Da oggi, volendo, i decisori politici dispongono di uno strumento ancora più preciso per stimare chi, nel nostro paese è sicuramente povero e quindi verso chi vanno prioritariamente dirette le misure di sostegno al reddito. Dopo una lunga gestazione, l’ISTAT ha messo a punto, con la collaborazione di una commissione di esperti, un metodo per misurare la povertà assoluta. Ovvero l’incapacità di acquisire i beni e i servizi che permettono di evitare gravi forme di esclusione sociale: una alimentazione adeguata secondo le indicazioni dell’Istituto nazionale della nutrizione, una abitazione di ampiezza e standard pari a quelli utilizzati dalle ASL per concedere l’abitabilità e dotata degli elettrodomestici di base, la possibilità di far fronte alle spese di base per l’istruzione, i trasporti, il vestiario, la salute e minimi consumi culturali. Si tratta di necessità che accomunano tutti coloro che abitano nel nostro paese, ma che variano a seconda dell’età (e nel caso dell’alimentazione anche del sesso) delle persone: un adolescente ha necessità maggiori di un bambino piccolo e un anziano ha necessità alimentari più basse sia di un adolescente che di un adulto, mentre forse avrà bisogno di scaldarsi di più e avrà più spese mediche. Il costo, infine, del paniere di beni così individuato varia di molto a seconda di dove si vive. Tenuto conto della dinamica dei prezzi a livello territoriale, ad esempio, un anziano che viveva da solo nel 2007 – ultimo anno per cui sono al momento disponibili i dati – aveva bisogno di 631,23 euro per acquistare quel paniere se viveva in un’area metropolitana del nord, di 465,07 se viveva in un’area metropolitana del mezzogiorno, rispettivamente di 560,40 e 415,64 se viveva invece in un piccolo comune del nord o del mezzogiorno.

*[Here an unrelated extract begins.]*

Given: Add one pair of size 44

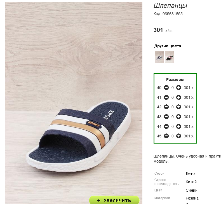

Questa attenzione sia per la differenziazione dei bisogni pur entro lo stesso paniere di beni essenziali, che per la differenziazione dei costi contribuisce a disegnare una mappa della povertà – assoluta – in parte diversa da quella cui siamo abituati e soprattutto da quella che ispira le scelte del governo. E’ certo maggiore al sud; ma, tenuto conto delle differenze nel costo della vita, le differenze Nord-Sud si riducono rispetto a stime basate su una linea della povertà unica. Chi vive in affitto, pur essendo destinatario di pochissime e avare misure di sostegno, ha più del doppio della probabilità di essere povero di chi vive in proprietà, che viceversa è più spesso oggetto di misure di sostegno. Avere un solo figlio minore (anche sotto i tre anni) comporta un rischio di povertà inferiore alla media. Ma averne tre o più, anche sopra i tre anni, lo aumenta più di tre volte. Mentre essere anziano lo aumenta “solo” di meno di una volta e mezza. Si vede bene quanto sia stata fuori bersaglio una social card dedicata solo agli anziani e ai bambini sotto i tre anni, a prescindere dal numero di fratelli.
Uno strumento prezioso per meglio mettere a fuoco le politiche, che offre anche buone ragioni per differenziare l’entità dei sostegni su base territoriali. Occorrerebbe solo che policy makers locali e nazionali ne tenessero conto.